Nutrition is a living science that is constantly being researched and explored. While some nutrition tenets are now accepted as fact – such as the importance of eating vegetables or getting enough vitamin D – other nutrition news tends to flip-flop.

That’s why one of my important roles as President & CEO of Burnbrae Farms is to keep up-to-date on the nutritional science of eggs and human health. One of the areas of research that’s always being explored is the link between eggs, heart health and type 2 diabetes.

While studies show that seven eggs a week are part of a healthy diet, there has been some question as to whether this is also true for people with type 2 diabetes. Past studies have shown that people with (or at risk of) type 2 diabetes may need to limit their intake of eggs to less than seven per week, due to observational evidence of an association between higher egg intake and an increased risk of heart disease.

I wrote about this topic back in 2018, which you can read here . That post covered a study published in the American Journal of Clinical Nutrition, which tested a high-egg diet and a low-egg diet in people with type 2 diabetes. It found those who ate up to 12 eggs a week had no differences in blood cholesterol or blood sugar levels, and found eggs were fine for people with type 2 diabetes.

Today’s piece will look at the studies that have taken place since then, beginning with a 2020 study published in the Journal Public Health Nutrition. It reviewed the consistency and gaps in the prior studies on eggs, heart health and diabetes. In this review:

-   Fifteen studies found no association between increased egg intake and risks of heart disease.

-   Five studies reported no increased risk of type 2 diabetes in the general population.

The authors concluded that increased egg consumption is not associated with cardiovascular disease risk in the general population, but still say that more research is needed on egg intake for people with type 2 diabetes before firm conclusions can be made. Research is ongoing.

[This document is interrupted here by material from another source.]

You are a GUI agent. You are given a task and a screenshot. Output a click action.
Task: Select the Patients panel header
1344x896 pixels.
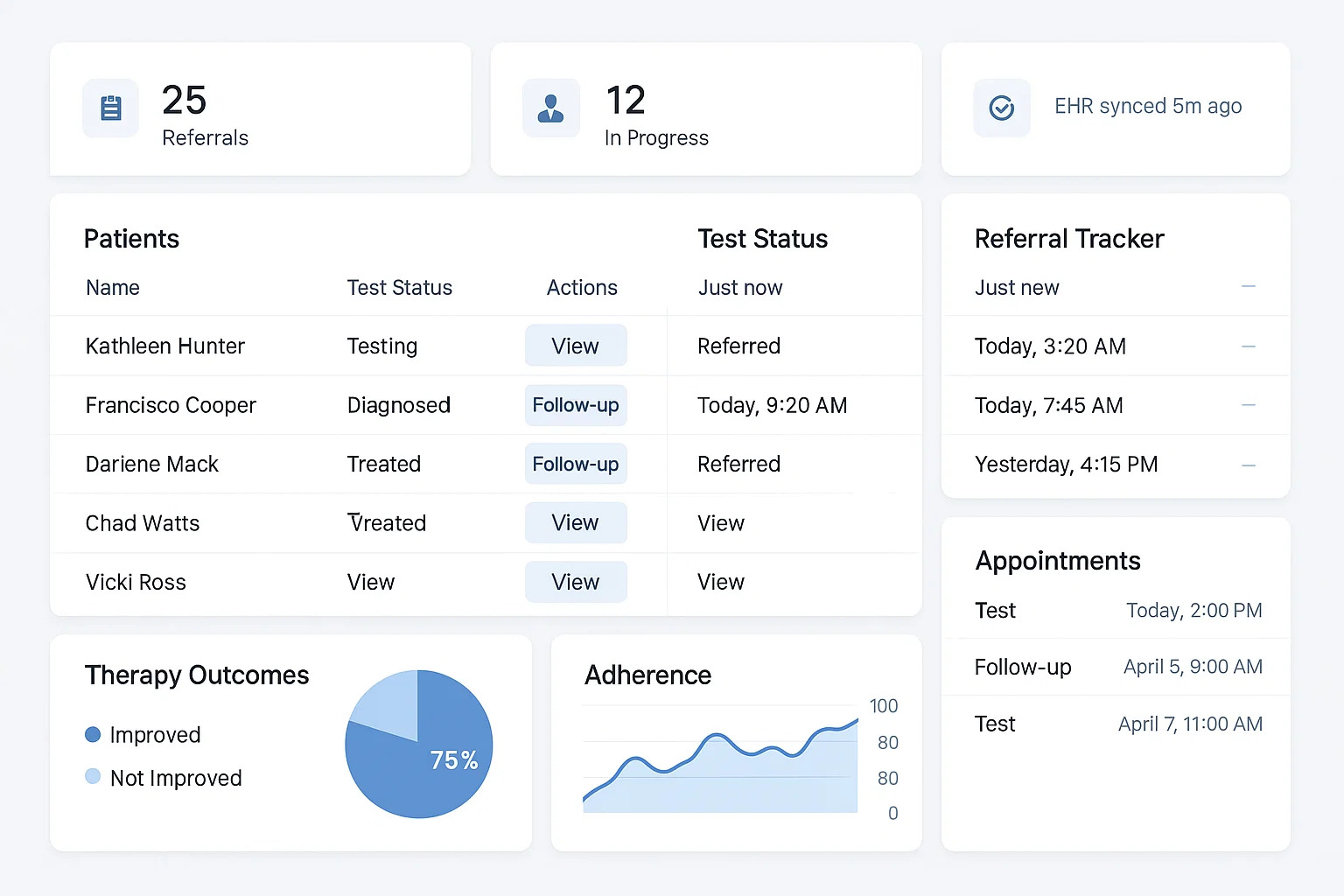[x=131, y=238]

In an editorial published in the American Journal of Clinical Nutrition , Dr. Mahshid Dehghan and Dr. Salim Yusuf from the Population Health Research Institute at McMaster University in Hamilton, Ontario, combed through the research on eggs and diabetes. They concluded that an egg a day is a safe and affordable part of a healthy diet.

They point to a 2020 meta-analysis of 16 cohort studies in which no significant association was found between egg consumption and diabetes overall. They add that associations differed by geographic region, with an increased risk per daily egg consumption in USA studies, but neutrality in Europe, and a lower risk in Asia. Interesting!

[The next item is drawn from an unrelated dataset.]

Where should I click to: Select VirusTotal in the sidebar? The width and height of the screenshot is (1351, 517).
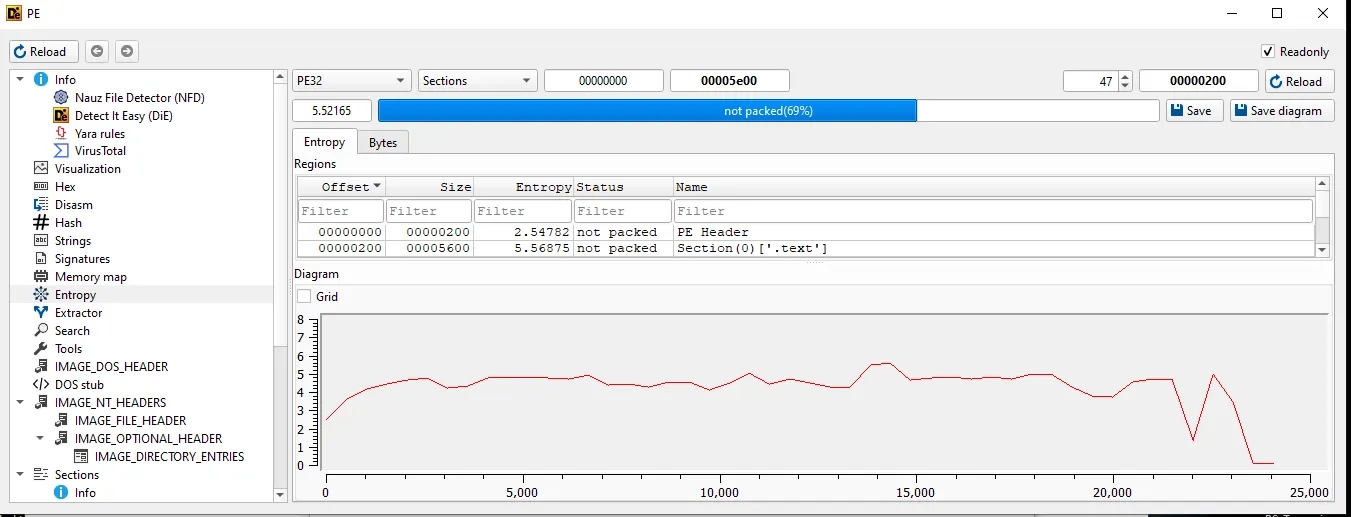point(100,151)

That’s easily explained, say Dehgahn and Yusuf. Egg consumption in the USA reflects a “Western diet,” which is associated with higher diabetes risk and more ultra-processed foods. So, it is difficult to separate the effect of eggs independent of whole diet, even when the researchers adjust for different types of foods. By contrast, the diet in many Asian countries has a healthier pattern, which may account for the different results – independent of eggs. It’s the whole diet that matters.

Dehghan and Yusuf also say that more studies need to be done to look specifically at how people’s genetic make up or metabolism may affect how eggs affect their health, and those studies are certainly underway.

A recent study published in Molecular Nutrition and Food Research looked at how egg intake and metabolism may impact the risk of developing type 2 diabetes. This study found that eating one egg every day seems to associate with a blood metabolite profile that is related to a lower risk of type 2 diabetes.

What’s a metabolite? It’s a substance produced during food breakdown, and this study showed that metabolites may be a factor as to how many eggs people can eat. The researchers found certain compounds in blood that predicted a higher risk of developing type 2 diabetes, including the amino acid tyrosine, but that people who ate eggs had a different blood metabolite profile. They determined that people metabolize and break down foods differently, and the question “how many eggs can I eat?” may not have a one-size-fits-all answer.

Research remains ongoing in the areas of eggs, heart health and diabetes, and I will continue to share the research with you as it develops.